Usually, the most significant marketing opportunities exist among the industrialized nations, as they have high levels of income, one of the necessary ingredients for the formation of markets. However, most industrialized nations also have stable population bases, and market saturation for many products already existing. The developing nations, on the other hand, have growing population bases, and although they currently import limited goods and services, the long-run potential for growth in these nations exists. Dependent societies seek products that satisfy basic needs-food, clothing, housing, medical care, and education. Marketers in such nations must be educators, emphasizing information in their market programs. As the degree of economic development increases, so does the sophistication of the marketing effort focused on the countries.

The competitive environment

Entering an international market is similar to doing so in a domestic market, in that a firm seeks to gain a differential advantage by investing resources in that market. Often local firms will adopt imitation strategies, sometimes successfully. When they are successful, their own nation's economy receives a good boost. When they are not successful, the multinational firm often buys them out.

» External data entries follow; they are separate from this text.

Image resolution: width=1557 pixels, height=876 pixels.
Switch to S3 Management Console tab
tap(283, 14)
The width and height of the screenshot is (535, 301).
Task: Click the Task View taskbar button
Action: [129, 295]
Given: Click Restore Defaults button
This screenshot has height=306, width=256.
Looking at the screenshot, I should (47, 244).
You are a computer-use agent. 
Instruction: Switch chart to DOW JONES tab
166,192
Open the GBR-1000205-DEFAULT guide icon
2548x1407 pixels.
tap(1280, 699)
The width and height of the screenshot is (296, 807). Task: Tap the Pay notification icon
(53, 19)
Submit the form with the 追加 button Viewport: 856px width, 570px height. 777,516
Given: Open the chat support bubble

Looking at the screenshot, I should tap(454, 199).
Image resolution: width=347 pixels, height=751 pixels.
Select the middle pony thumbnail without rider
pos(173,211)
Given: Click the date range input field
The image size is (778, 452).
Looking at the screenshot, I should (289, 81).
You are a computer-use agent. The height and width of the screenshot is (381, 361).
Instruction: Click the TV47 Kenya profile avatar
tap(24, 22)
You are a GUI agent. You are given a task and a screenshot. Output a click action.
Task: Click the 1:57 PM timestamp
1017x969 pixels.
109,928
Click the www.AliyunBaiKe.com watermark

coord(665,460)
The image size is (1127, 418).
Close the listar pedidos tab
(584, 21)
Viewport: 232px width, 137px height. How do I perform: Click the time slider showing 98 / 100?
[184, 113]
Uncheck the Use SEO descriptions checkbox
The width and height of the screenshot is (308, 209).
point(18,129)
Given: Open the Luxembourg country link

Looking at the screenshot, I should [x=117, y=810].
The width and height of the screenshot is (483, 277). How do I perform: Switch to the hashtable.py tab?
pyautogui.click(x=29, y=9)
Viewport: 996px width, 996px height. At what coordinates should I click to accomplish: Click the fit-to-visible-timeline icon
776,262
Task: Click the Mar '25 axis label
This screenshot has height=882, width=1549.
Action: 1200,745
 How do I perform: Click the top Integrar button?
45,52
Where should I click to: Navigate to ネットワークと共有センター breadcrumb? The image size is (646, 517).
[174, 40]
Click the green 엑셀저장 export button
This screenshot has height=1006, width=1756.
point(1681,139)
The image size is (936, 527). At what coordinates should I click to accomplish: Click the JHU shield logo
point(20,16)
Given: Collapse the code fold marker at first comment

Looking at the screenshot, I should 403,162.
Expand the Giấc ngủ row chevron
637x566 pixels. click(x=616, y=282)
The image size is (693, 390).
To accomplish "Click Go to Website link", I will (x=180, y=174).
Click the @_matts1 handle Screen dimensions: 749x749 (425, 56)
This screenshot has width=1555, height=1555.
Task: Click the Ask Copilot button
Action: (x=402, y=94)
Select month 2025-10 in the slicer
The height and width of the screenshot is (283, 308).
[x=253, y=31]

Japanese marketers have developed an approach to managing product costs that has given them a competitive advantage over US competitors. A typical American company will design a new product, then calculate the cost. If the estimated cost is too high, the product will be taken back to the drawing board. In Japan, a company typically starts with a target cost based on the price that it estimates the market is most willing to accept. Product designers and engineers are then directed to meet the cost target. This approach also encourages managers to worry less about product costs and more about the role it should play in gaining market share. Briefly, at Japanese companies like NEC, Nissan, Sharp, and Toyota, a team charged with bringing a product idea to market estimates the price at which the product is most likely to appeal to the market. From this first important judgment, all else follows. After deducting the required profit margin from the selling price, planners develop estimates of each element that make up the product's cost: engineering, manufacturing sales, and marketing. US firms tend to build products, figure how much it costs to build the product, and then ask whether the product can be sold at a profitable price. US companies tend not to assess what the market will be willing to pay.